**INPUT FOR THIS TASK**.

----------------------------------------

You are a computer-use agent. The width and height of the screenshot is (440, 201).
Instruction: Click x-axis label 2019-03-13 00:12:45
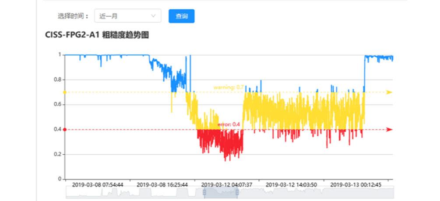(x=356, y=185)
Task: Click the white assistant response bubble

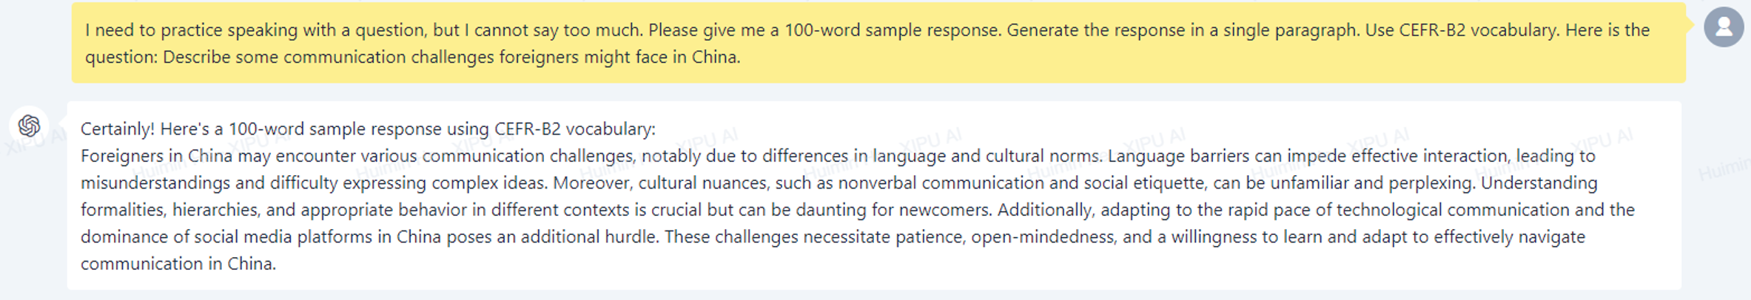Action: pos(874,196)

----------------------------------------

**WHAT YOU ARE ASKED TO DO**. Reproduce every line above exactly, pictures excluded.

**EXPECTED ANSWER**.
You are a computer-use agent. The width and height of the screenshot is (440, 201).
Instruction: Click x-axis label 2019-03-13 00:12:45
(x=356, y=185)
Task: Click the white assistant response bubble

Action: pos(874,196)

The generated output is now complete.